***** Reading passage *****
QAOA for Graph Coloring
Overview
Graph coloring assigns colors to vertices such that no two adjacent vertices share the same color. The minimum number of colors needed is the chromatic number. This circuit demonstrates QAOA for 2-coloring.
The Problem
Given graph G = (V, E), assign colors to vertices such that:
- No edge connects two vertices of the same color
- Use minimum number of colors
CODEExample (triangle + 1): 0 ─── 1 │ / │ 2 3 2-colorable? Check edges: - (0,1): must be different - (0,2): must be different - (1,2): must be different - (1,3): must be different
Encoding
For 2-coloring, use 1 qubit per vertex:
- |0⟩ = Color A (e.g., Red)
- |1⟩ = Color B (e.g., Blue)
| Qubit | Vertex | Color |
|---|---|---|
| q₀ | v₀ | Red/Blue |
| q₁ | v₁ | Red/Blue |
| q₂ | v₂ | Red/Blue |
| q₃ | v₃ | Red/Blue |
Running the Circuit
PYTHONfrom circuit import run_circuit # Triangle graph (not 2-colorable) edges = [(0,1), (1,2), (0,2)] result = run_circuit(edges=edges, n_vertices=3) # Bipartite graph (2-colorable) edges = [(0,2), (0,3), (1,2), (1,3)] result = run_circuit(edges=edges, n_vertices=4)
Expected Output
For the default graph:
| Metric | Value |
|---|---|
| Valid colorings | ~2-4 |
| Conflicts in best | 0-1 |
| Chromatic number | 2 (if valid found) |
Graph Types
| Graph | Vertices | Edges | 2-Colorable? |
|---|---|---|---|
| Path | n | n-1 | Yes |
| Cycle (even) | n | n | Yes |
| Cycle (odd) | n | n | No |
| Complete | n | n(n-1)/2 | No (n>2) |
| Bipartite | n | m | Yes |
Applications
- Map coloring: Color regions without same-color borders
- Scheduling: Assign time slots without conflicts
- Register allocation: Assign variables to registers
- Frequency assignment: Avoid interference
Chromatic Number
| k | Example | Description |
|---|---|---|
| 1 | Empty graph | No edges |
| 2 | Tree, Bipartite | Two-colorable |
| 3 | Planar | Four-color theorem |
| n | Complete K_n | Every vertex different |
*****
__The problem__: Write out the QAOA graph coloring page word for word from "QAOA for Graph" to "B (e.g., Blue)". Work only from the QAOA graph coloring page.
***** Supplied entries *****
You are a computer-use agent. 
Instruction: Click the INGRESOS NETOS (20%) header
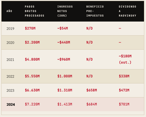pos(65,11)
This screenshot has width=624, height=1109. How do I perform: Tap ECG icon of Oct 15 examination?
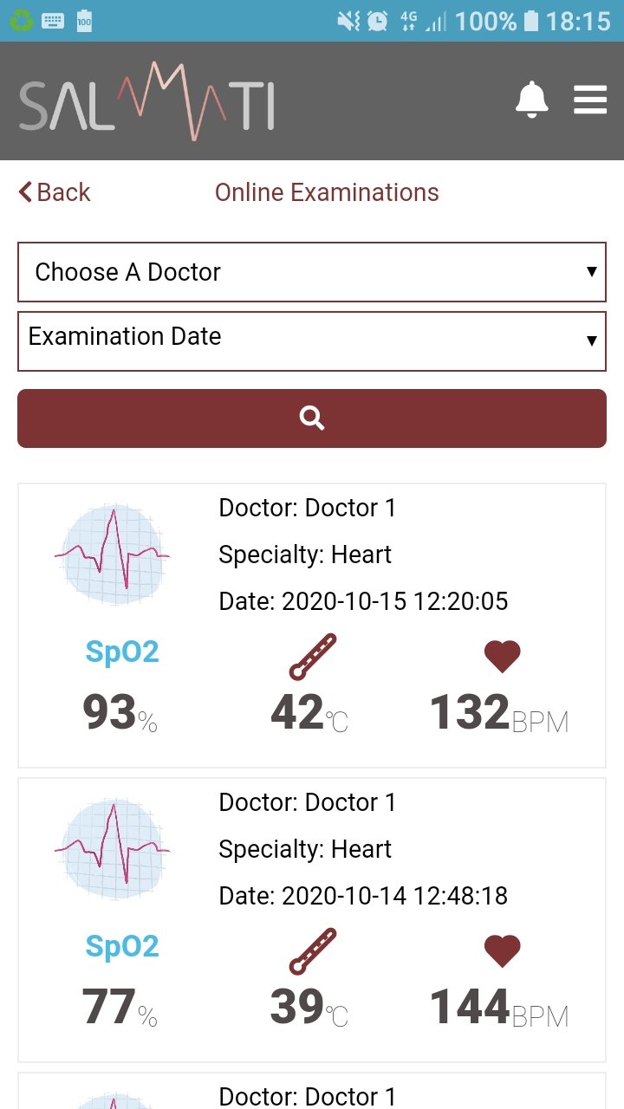click(x=113, y=555)
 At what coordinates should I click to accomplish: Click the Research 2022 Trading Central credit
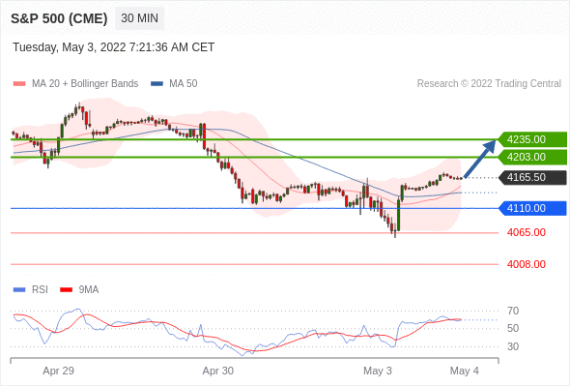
*****
__Answer to the exercise__:
QAOA for Graph Coloring
Overview
Graph coloring assigns colors to vertices such that no two adjacent vertices share the same color. The minimum number of colors needed is the chromatic number. This circuit demonstrates QAOA for 2-coloring.
The Problem
Given graph G = (V, E), assign colors to vertices such that:
- No edge connects two vertices of the same color
- Use minimum number of colors
CODEExample (triangle + 1): 0 ─── 1 │ / │ 2 3 2-colorable? Check edges: - (0,1): must be different - (0,2): must be different - (1,2): must be different - (1,3): must be different
Encoding
For 2-coloring, use 1 qubit per vertex:
- |0⟩ = Color A (e.g., Red)
- |1⟩ = Color B (e.g., Blue)